The airplane wreckage exhibited a fuel odor and all major components were accounted for at the scene. The airplane was significantly fragmented and scattered over the entire area. Fragments associated with the engine, propeller blades, and flight control system were accounted for along the entire length of the wreckage path.

Oxygen system components recovered at the accident site included an intact 77.1 cubic-foot capacity oxygen tank, cannulas and masks. Oxygen flow was controlled by a switch located in the cockpit, which electronically actuated the regulator. A pulse-demand regulator system had been installed downstream of and operated with the airplanes existing oxygen system by means of an in-line regulator. The pulse-demand system provides a short burst of oxygen when it detects inhalation, rather than a continuous flow of oxygen. The NTSB subsequently concluded the pulse-demand regulators addition to the existing built-in oxygen system was installed without the use of FAA-approved installation data.

An entry in the pilots logbook for a flight dated March 12, 2009, conducted in the accident airplane on the intended route of the accident flight, stated, “EPIC!! Near Payne Stewart repeat at FL250….” A friend of the pilot stated the pilot mentioned the incident, stating he had been nearly incapacitated, and learned to watch more closely for the signs of hypoxia. The pulse-demand regulators operating manual stated face masks employing a dilution bag should not be used. All oxygen masks supplied with the factory-installed oxygen system and aboard the aircraft were equipped with diluter bags.

The manual accompanying the airplanes built-in oxygen system stated, “The use of other breathing equipment in conjunction with the built-in portion of the system has not been tested, nor is it FAA-Approved.”

Probable Cause

The National Transportation Safety Board determined the probable cause of this accident to include, “The pilots improper modification of the certified, on-board oxygen system, which resulted in incapacitation due to hypoxia, and the airplanes subsequent uncontrolled descent into terrain.” In fact, this is a pretty classic case of hypoxia-induced incapacitation. Its also a classic case of unapproved equipment having unintended-though not entirely unanticipated-consequences.
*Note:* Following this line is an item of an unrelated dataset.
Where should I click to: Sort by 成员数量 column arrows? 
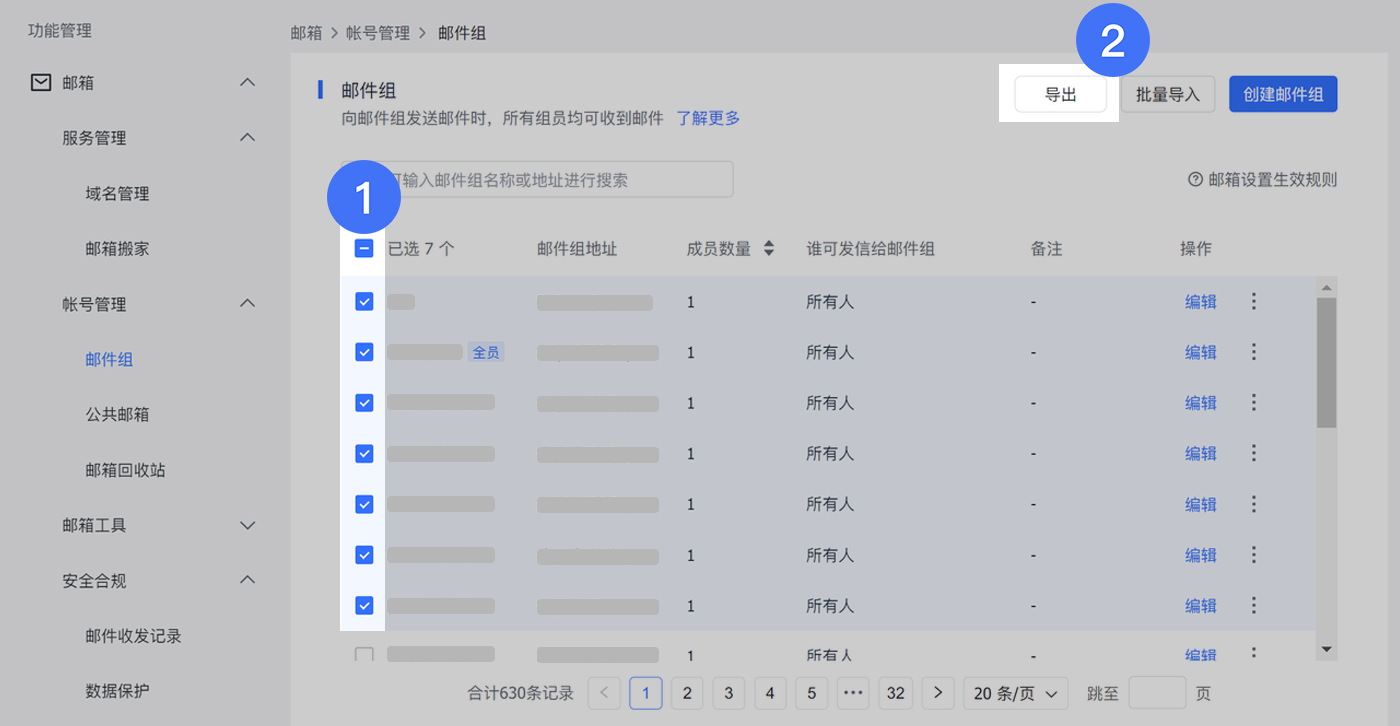(768, 249)
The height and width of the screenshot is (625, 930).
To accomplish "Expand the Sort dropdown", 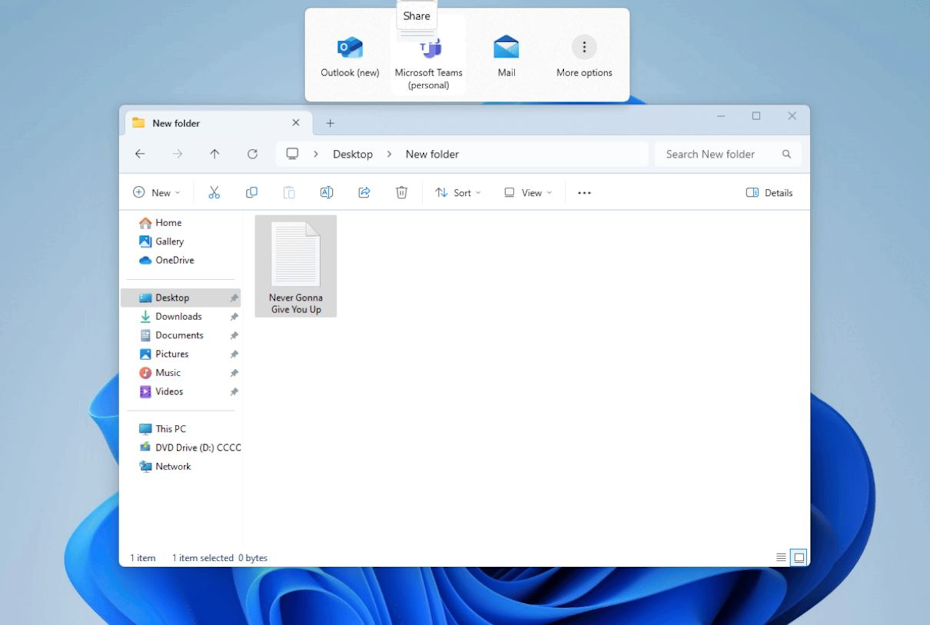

Ironically, if the pilot used the pulse-demand regulator with a portable oxygen tank and the appropriate masks-and heeded the warning signs from a previous flight-its likely we wouldnt writing about him.

But our moral this month has less to do with hypoxias dangers than it does using unapproved modifications and components, especially those known to exhibit incompatibilities. And in the scheme of things, a pilot could buy several oxygen tank refills for the price of one pulse-demand regulator.